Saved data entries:
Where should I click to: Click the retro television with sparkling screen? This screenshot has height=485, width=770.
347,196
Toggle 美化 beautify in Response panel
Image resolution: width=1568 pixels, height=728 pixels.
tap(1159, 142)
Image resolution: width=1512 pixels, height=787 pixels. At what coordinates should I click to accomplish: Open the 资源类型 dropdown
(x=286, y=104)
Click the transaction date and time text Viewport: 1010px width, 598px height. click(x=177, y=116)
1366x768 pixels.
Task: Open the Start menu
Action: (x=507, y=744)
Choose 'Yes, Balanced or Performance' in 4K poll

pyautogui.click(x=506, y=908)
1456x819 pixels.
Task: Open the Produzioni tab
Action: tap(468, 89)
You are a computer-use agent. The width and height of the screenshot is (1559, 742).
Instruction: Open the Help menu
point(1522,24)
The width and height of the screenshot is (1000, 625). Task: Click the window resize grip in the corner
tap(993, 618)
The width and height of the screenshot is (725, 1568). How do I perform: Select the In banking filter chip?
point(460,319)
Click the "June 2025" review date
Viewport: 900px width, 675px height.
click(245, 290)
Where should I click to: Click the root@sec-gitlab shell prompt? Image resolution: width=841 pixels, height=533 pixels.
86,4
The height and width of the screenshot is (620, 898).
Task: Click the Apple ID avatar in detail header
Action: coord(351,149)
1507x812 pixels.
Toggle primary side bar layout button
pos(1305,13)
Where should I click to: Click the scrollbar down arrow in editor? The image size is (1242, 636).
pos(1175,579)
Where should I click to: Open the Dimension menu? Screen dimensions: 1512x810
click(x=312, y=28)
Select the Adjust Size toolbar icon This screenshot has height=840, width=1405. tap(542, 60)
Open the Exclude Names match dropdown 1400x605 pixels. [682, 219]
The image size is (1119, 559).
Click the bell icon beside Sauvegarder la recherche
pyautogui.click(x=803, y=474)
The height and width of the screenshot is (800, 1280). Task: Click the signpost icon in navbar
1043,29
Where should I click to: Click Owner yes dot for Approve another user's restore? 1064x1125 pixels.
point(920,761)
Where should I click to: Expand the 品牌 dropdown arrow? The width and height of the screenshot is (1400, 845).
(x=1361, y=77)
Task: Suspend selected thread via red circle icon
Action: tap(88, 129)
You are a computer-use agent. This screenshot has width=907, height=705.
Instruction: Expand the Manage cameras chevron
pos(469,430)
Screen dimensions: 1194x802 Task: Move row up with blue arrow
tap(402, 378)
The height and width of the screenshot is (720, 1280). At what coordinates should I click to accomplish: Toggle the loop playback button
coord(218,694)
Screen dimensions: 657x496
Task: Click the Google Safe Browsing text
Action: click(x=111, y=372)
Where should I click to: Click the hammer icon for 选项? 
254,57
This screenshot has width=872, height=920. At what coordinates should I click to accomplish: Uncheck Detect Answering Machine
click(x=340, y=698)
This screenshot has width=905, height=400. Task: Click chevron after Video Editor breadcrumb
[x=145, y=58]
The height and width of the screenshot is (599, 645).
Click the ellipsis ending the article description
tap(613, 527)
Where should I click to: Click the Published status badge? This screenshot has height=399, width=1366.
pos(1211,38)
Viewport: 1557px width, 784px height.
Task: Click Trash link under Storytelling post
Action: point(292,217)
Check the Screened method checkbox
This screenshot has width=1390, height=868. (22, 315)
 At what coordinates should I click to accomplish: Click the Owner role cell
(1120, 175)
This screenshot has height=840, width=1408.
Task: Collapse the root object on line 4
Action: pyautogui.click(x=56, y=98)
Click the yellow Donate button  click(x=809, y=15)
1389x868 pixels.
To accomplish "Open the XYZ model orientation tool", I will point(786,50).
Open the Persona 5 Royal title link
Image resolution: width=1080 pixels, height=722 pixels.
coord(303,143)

**Exercise aim**
Reproduce every line of the items above without changing anything.

**Full solution**
Where should I click to: Click the retro television with sparkling screen? This screenshot has height=485, width=770.
347,196
Toggle 美化 beautify in Response panel
Image resolution: width=1568 pixels, height=728 pixels.
tap(1159, 142)
Image resolution: width=1512 pixels, height=787 pixels. At what coordinates should I click to accomplish: Open the 资源类型 dropdown
(x=286, y=104)
Click the transaction date and time text Viewport: 1010px width, 598px height. click(x=177, y=116)
1366x768 pixels.
Task: Open the Start menu
Action: (x=507, y=744)
Choose 'Yes, Balanced or Performance' in 4K poll

pyautogui.click(x=506, y=908)
1456x819 pixels.
Task: Open the Produzioni tab
Action: tap(468, 89)
You are a computer-use agent. The width and height of the screenshot is (1559, 742).
Instruction: Open the Help menu
point(1522,24)
The width and height of the screenshot is (1000, 625). Task: Click the window resize grip in the corner
tap(993, 618)
The width and height of the screenshot is (725, 1568). How do I perform: Select the In banking filter chip?
point(460,319)
Click the "June 2025" review date
Viewport: 900px width, 675px height.
click(245, 290)
Where should I click to: Click the root@sec-gitlab shell prompt? Image resolution: width=841 pixels, height=533 pixels.
86,4
The height and width of the screenshot is (620, 898).
Task: Click the Apple ID avatar in detail header
Action: coord(351,149)
1507x812 pixels.
Toggle primary side bar layout button
pos(1305,13)
Where should I click to: Click the scrollbar down arrow in editor? The image size is (1242, 636).
pos(1175,579)
Where should I click to: Open the Dimension menu? Screen dimensions: 1512x810
click(x=312, y=28)
Select the Adjust Size toolbar icon This screenshot has height=840, width=1405. tap(542, 60)
Open the Exclude Names match dropdown 1400x605 pixels. [682, 219]
The image size is (1119, 559).
Click the bell icon beside Sauvegarder la recherche
pyautogui.click(x=803, y=474)
The height and width of the screenshot is (800, 1280). Task: Click the signpost icon in navbar
1043,29
Where should I click to: Click Owner yes dot for Approve another user's restore? 1064x1125 pixels.
point(920,761)
Where should I click to: Expand the 品牌 dropdown arrow? The width and height of the screenshot is (1400, 845).
(x=1361, y=77)
Task: Suspend selected thread via red circle icon
Action: tap(88, 129)
You are a computer-use agent. This screenshot has width=907, height=705.
Instruction: Expand the Manage cameras chevron
pos(469,430)
Screen dimensions: 1194x802 Task: Move row up with blue arrow
tap(402, 378)
The height and width of the screenshot is (720, 1280). At what coordinates should I click to accomplish: Toggle the loop playback button
coord(218,694)
Screen dimensions: 657x496
Task: Click the Google Safe Browsing text
Action: click(x=111, y=372)
Where should I click to: Click the hammer icon for 选项? 
254,57
This screenshot has width=872, height=920. At what coordinates should I click to accomplish: Uncheck Detect Answering Machine
click(x=340, y=698)
This screenshot has width=905, height=400. Task: Click chevron after Video Editor breadcrumb
[x=145, y=58]
The height and width of the screenshot is (599, 645).
Click the ellipsis ending the article description
tap(613, 527)
Where should I click to: Click the Published status badge? This screenshot has height=399, width=1366.
pos(1211,38)
Viewport: 1557px width, 784px height.
Task: Click Trash link under Storytelling post
Action: point(292,217)
Check the Screened method checkbox
This screenshot has width=1390, height=868. (22, 315)
 At what coordinates should I click to accomplish: Click the Owner role cell
(1120, 175)
This screenshot has height=840, width=1408.
Task: Collapse the root object on line 4
Action: pyautogui.click(x=56, y=98)
Click the yellow Donate button  click(x=809, y=15)
1389x868 pixels.
To accomplish "Open the XYZ model orientation tool", I will point(786,50).
Open the Persona 5 Royal title link
Image resolution: width=1080 pixels, height=722 pixels.
coord(303,143)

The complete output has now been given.